Pierre-Jakez Hélias
    Les ethnologues ont bien mis en valeur la place des contes dans les sociétés traditionnelles. Auteur de nombreux ouvrages sur la langue et la culture celtique, l’écrivain Pierre-Jakez Hélias évoque ainsi, dans cet extrait de Les Autres et les miens (Plon, 1977), la "cérémonie des contes" en Bretagne au début du XXe siècle.
   
 

Le conteur était le maître de la veillée. Il choisissait sa place pour s'asseoir. C'était assez souvent le banc du foyer que le chef de ménage lui abandonnait avec plaisir. Et pendant qu'il parlait, l'homme jouait avec le feu, avec les ombres portées sur le mur du fond. Il savait faire flamber la souche au moment le plus dramatique du conte, ramener progressivement la cendre sur la braise quand il se préparait à finir. Mais jamais lui ni ses pareils n'auraient commencé à parler avant d'avoir obtenu le plus parfait silence. Cela valait parfois quelques bourrades aux enfants. Le conte commencé, personne n'aurait osé souffler mot. On savait que le conteur s'arrêterait en s'excusant : "Je ne suis pas sur mon bon côté, cette nuit." Et il serait inutile d'insister. Ce n'était pas le conteur qui était en cause, mais le conte qui refusait de venir.
L'homme se mettait d'abord à parler sans regarder personne, comme s'il s’était fait confidence à lui-même, comme s'il s'était mis à rêver tout seul devant le feu complice : "Autrefois était autrefois et aujourd'hui c'est un autre temps. Dans mon verger, j'ai un arbre de pommes qui nourrit des fruits plus tendres que le pain. Mais pour goûter ce pain de pommes, il vous faut dormir au pied de l'arbre, avec deux sous de sagesse dans le poing fermé, un grand sac vide sous la tête pour amasser tout ce qui tombe. Moi, je le dis, ma récolte est faite et mon sac tout plein de merveilles que je partage à qui les veut. Ecoutez !
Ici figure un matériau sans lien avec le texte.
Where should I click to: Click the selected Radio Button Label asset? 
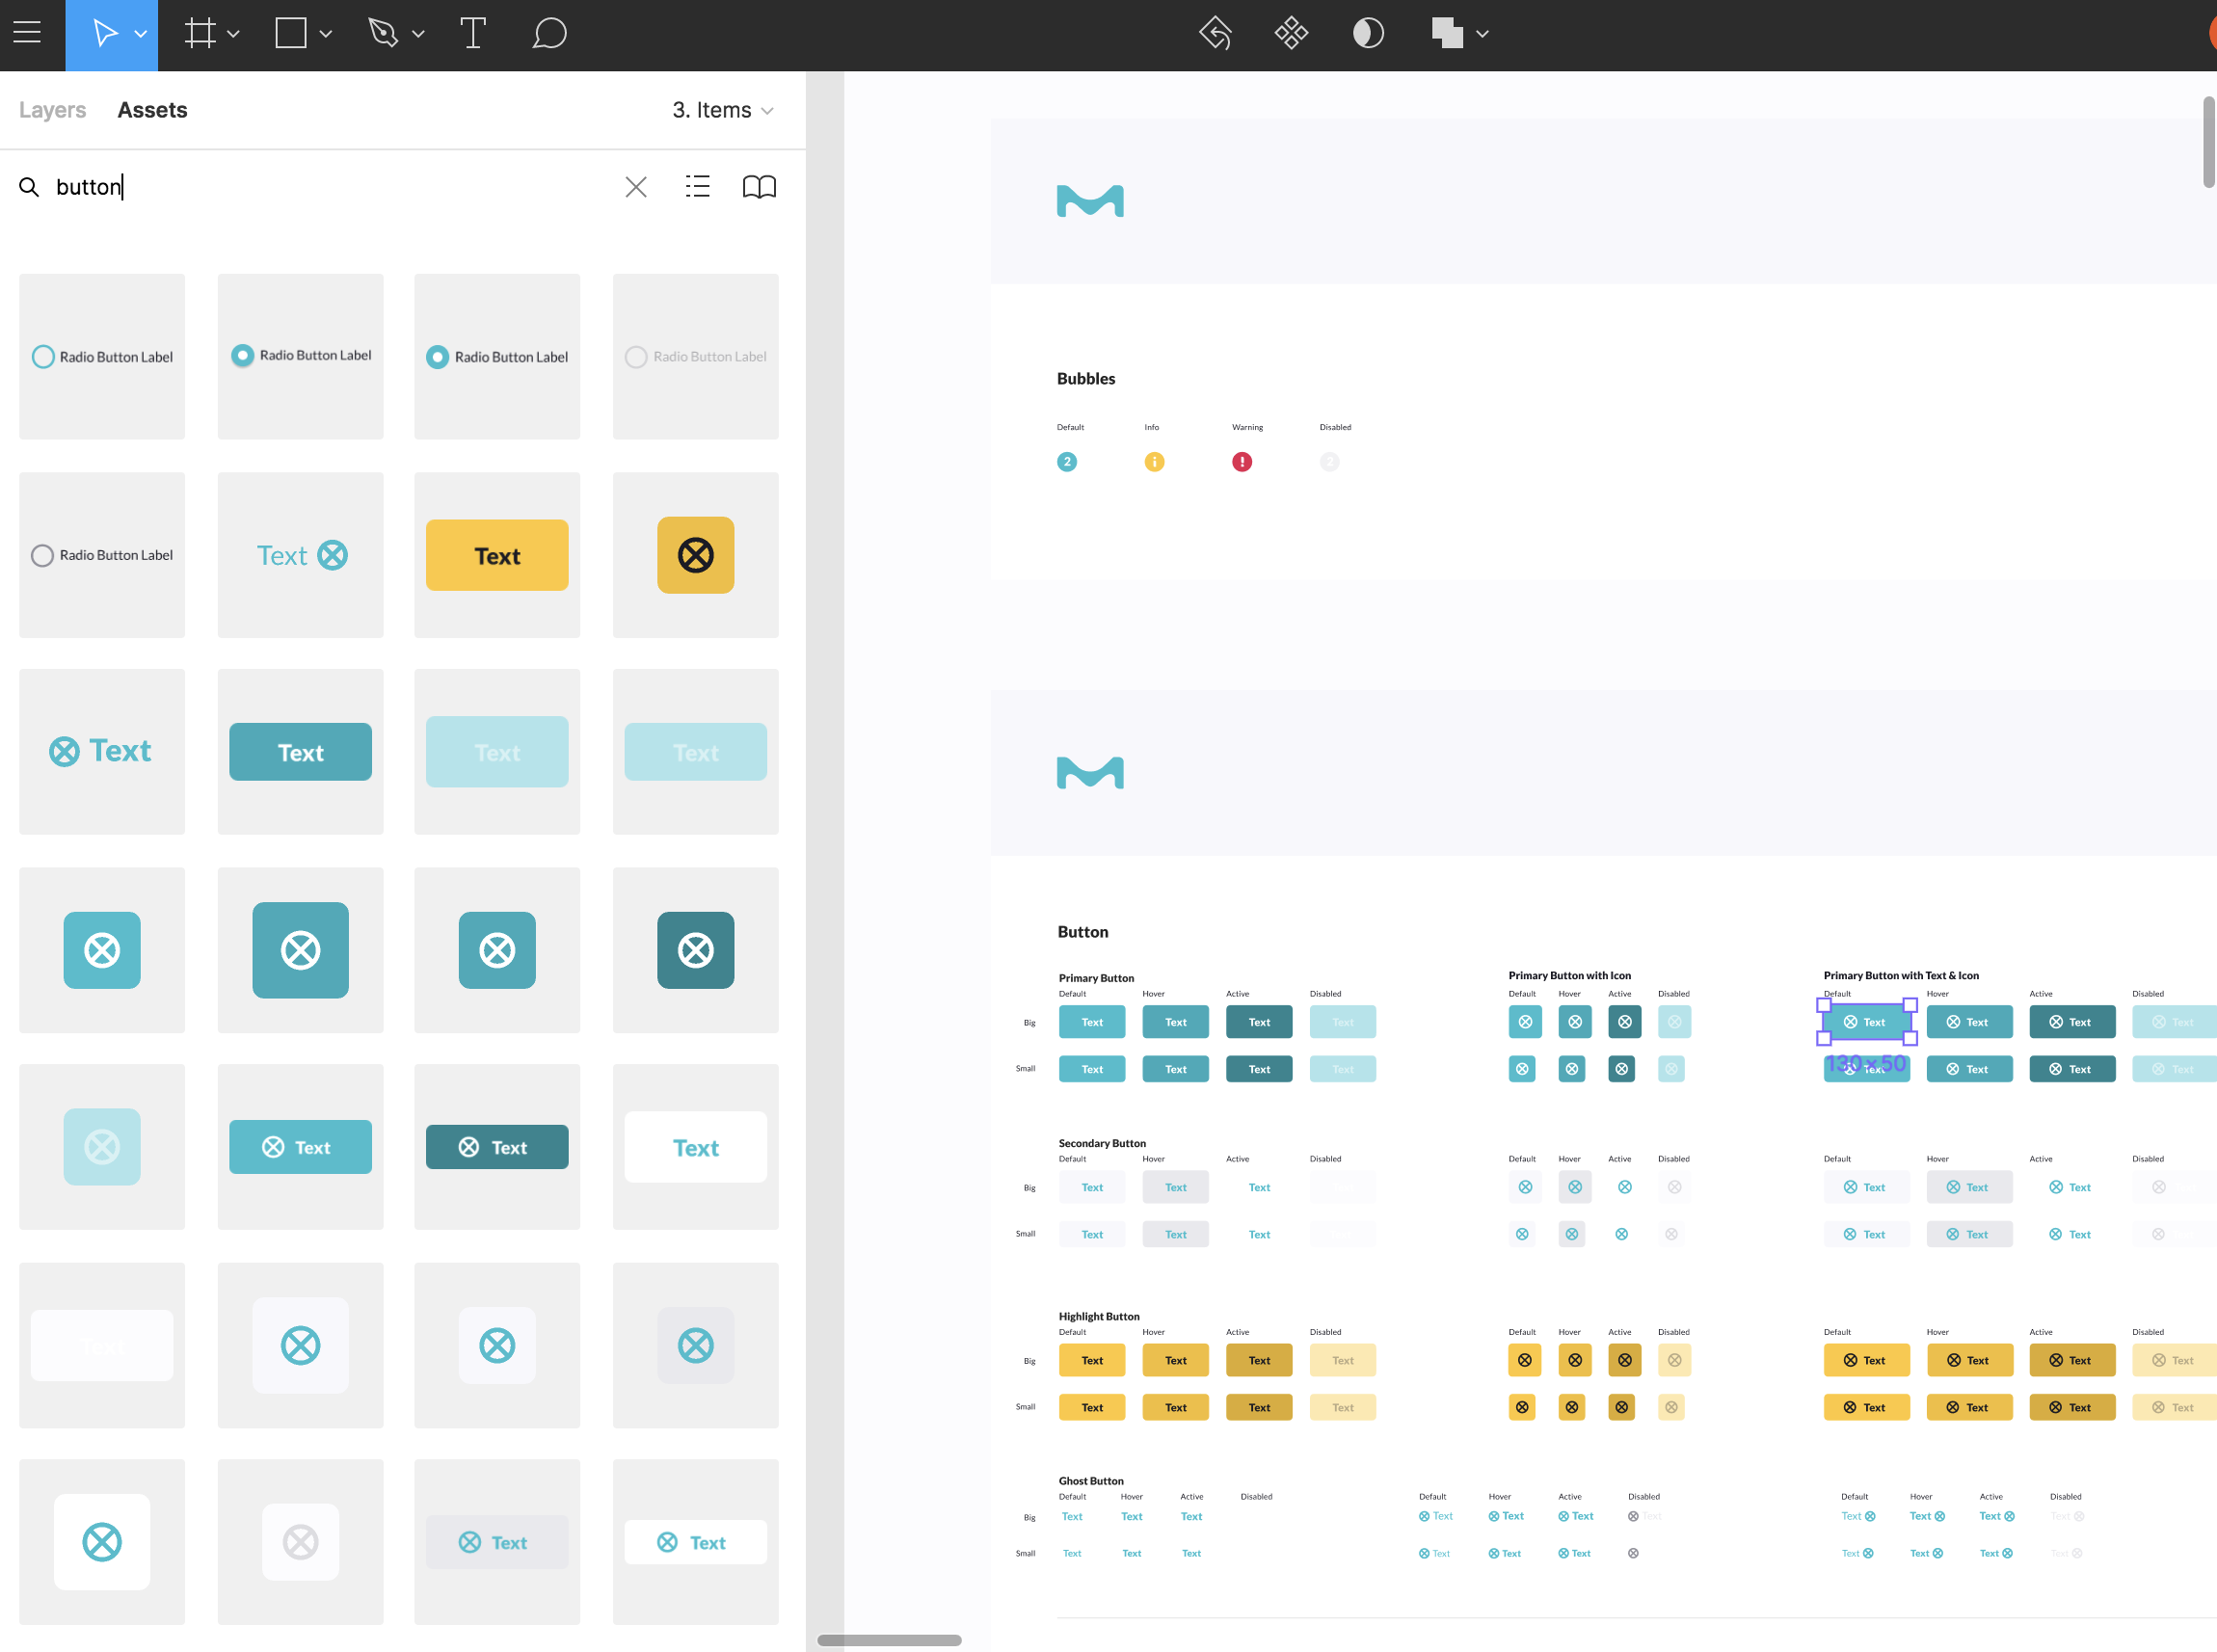click(x=497, y=357)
Le dos de l'âne est pour le bât ,
Qui sur le chien ne tiendrait pas. C'est un conte extraordinaire
Cent fois plus vieux que père et mère, Mais il faut seller votre chien
Si vous voulez comprendre bien.

Ecoutez et vous entendrez le conte de "Celui qui alla chercher le Printemps". "Les sourds des deux tympans porteront la nouvelle aux absents et les aveugles des yeux feront voir aux doubles boiteux l'endroit où s'est passé le jeu." Là-dessus le silence lui-même se taisait, le conteur se vidait la gorge, crachait dans le feu, prenait sa respiration et attaquait sur le grand ton : "II y avait une fois et une fois il n'y avait pas et cette fois-là il y avait quand même..." C'était parti.
Le premier conte était connu de tout l'auditoire. Jamais le conteur ne se fût permis d'y changer le moindre mot. Seulement, de temps à autre, il s'arrêtait court dans son récit, feignant d'avoir oublié la suite. Alors, autour de lui, plusieurs voix ferventes venaient à son secours : "La femme doit être maîtresse à la maison et le mari partout ailleurs." "C'est juste comme vous avez dit", approuvait le conteur avant d'enchaîner. Et tout le monde était fier de si bien savoir l’Ancien Testament des contes qui se déroulent en trois étapes, trois épreuves, trois nuits, avec trois frères, trois ogres, trois princesses, certaines séries de paroles étant répétées trois fois pour mieux s'ancrer dans la mémoire, honni soit qui les oublie ! Et quelquefois, le conteur faisait exprès de passer du premier épisode au troisième pour soulever les protestations de l'assistance : "Comment ! Vous allez de la tête à la queue sans passer par le ventre ! Le vôtre n'est pourtant pas vide." Le conteur s'excusait une fois de plus, débitait avec soin le second épisode. Les gens soupiraient de satisfaction, se laissaient bercer par cette bible et ces prophètes jusqu'à la conclusion du conte qui était à elle seule un petit chef-d'œuvre en quelques phrases : "Et le Printemps de cette année-là fut le plus beau Printemps du Monde. Il était encore avec nous pour la moisson du blé noir et pour les noces de Yann et Madalen. Ce fut la seule année où l'on vit ensemble le Printemps et son frère l’Eté. Mais depuis, chaque fois que le Printemps se fait attendre, nous ne sommes pas tranquilles, nous autres, à l'idée qu'il aurait pu s'arrêter encore devant une jeune fille en train d'étendre du linge à sécher au soleil, sur une haie d'aubépines."

Extrait de Les Autres et les miens. Plon, 1977.